### SOURCE PASSAGE:
'''

When and Where: London, 26/1/13

Gavin Hastings
Archie Gemmill
Andy Murray
Chris Hoy
Ray Bradshaw

Legends the lot of them, a group of true sportsmen who were proud to represent Scotland at something they had worked hard for all their life. I am humbled to be part of such a group.

We know the clenched fist after scoring against the Netherlands is the classic Gemmill photo...but couldn't resist the opportunity to show him as a cautionary tale of how a homeless Jason Statham would look.
We know the clenched fist after scoring against the Netherlands is the classic Gemmill photo…but couldn’t resist the opportunity to show him as a cautionary tale of how a homeless Jason Statham would look.
Now some of you are probably reading this thinking that I’ve lost the plot, while others have opened a new tab to Google my name and see what I achieved as a youngster (a few swimming badges in Cubs). The truth is I recently led my country to glory in a competitive sports competition and I’m awaiting the phone call from Alex Salmond and a sponsorship with Tunnocks any moment now.

I was dared towards the end of December to represent my country at something and got working on it quite quickly. A quick Google of obscure sports came up with a few belters and I proceeded with my enquiries. Soon I had it narrowed down to two giants of the world sporting calendar……

Three Sided Football
Or
Shin Kicking

Yep you’ve read that right, Shin Kicking. Essentially getting a load of straw stuffed up your trousers and trying to break the other persons shin or, as it’s known in Fife, “foreplay”. Sadly the world shin kicking championship isn’t until May (I’m probably going to still do it) so that left me with three-sided football.

Despite seeming like a natural fit for the Shin Kicking Championships...Joey struggles to actually make contact with anything as low as the shin.
Despite seeming like a natural fit for the Shin Kicking Championships…Joey struggles to actually make contact with anything as low as the shin.

'''

### WORK TO DO:
**1)** Copy the stretch of the post about representing Scotland from "Three Sided Football" through "with three-sided football.", swapping "straw" for "newspaper".
**2)** Write the next part of the post about representing Scotland, picking up after its last sentence.
The listing has no connection to the post about representing Scotland.

### MATERIAL PROVIDED:

'''

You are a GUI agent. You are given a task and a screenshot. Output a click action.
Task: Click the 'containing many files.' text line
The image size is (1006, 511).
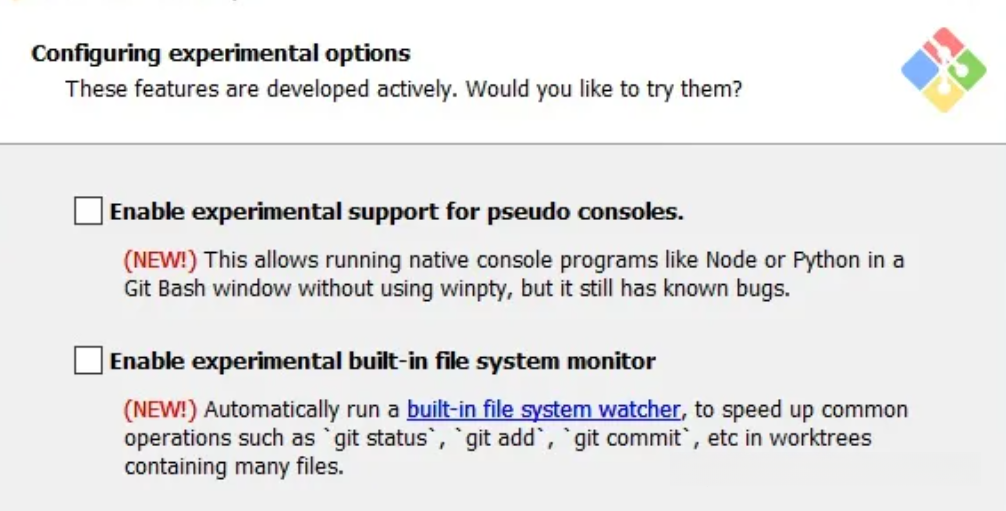tap(234, 467)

'''

### OUTPUTS FOR THE TASKS:
**1)**
Three Sided Football
Or
Shin Kicking

Yep you’ve read that right, Shin Kicking. Essentially getting a load of newspaper stuffed up your trousers and trying to break the other persons shin or, as it’s known in Fife, “foreplay”. Sadly the world shin kicking championship isn’t until May (I’m probably going to still do it) so that left me with three-sided football.

**2)**
Three-sided football is a game played with six players on each side and the pitch is in the shape of a hexagon. There are three goals set up on the pitch and each team rotates to each goal after every 20 minute third. The winner is the team that concedes the least goals. Got it?

Luckily there was a contact email of a fortnightly game that plays in London and after speaking to Mark who runs the organisation, we managed to sort out to most people’s knowledge the first ever international tournament. It was going to be a strictly British affair with my glorious Scotland team facing off against England and yep you’ve guessed it, Poland. The game was set up for the last Sunday of the month in January and the mind games between each camp began.

This is what a three-sided football pitch looks like. Well, it's a six-sided football pitch, but you know what we mean...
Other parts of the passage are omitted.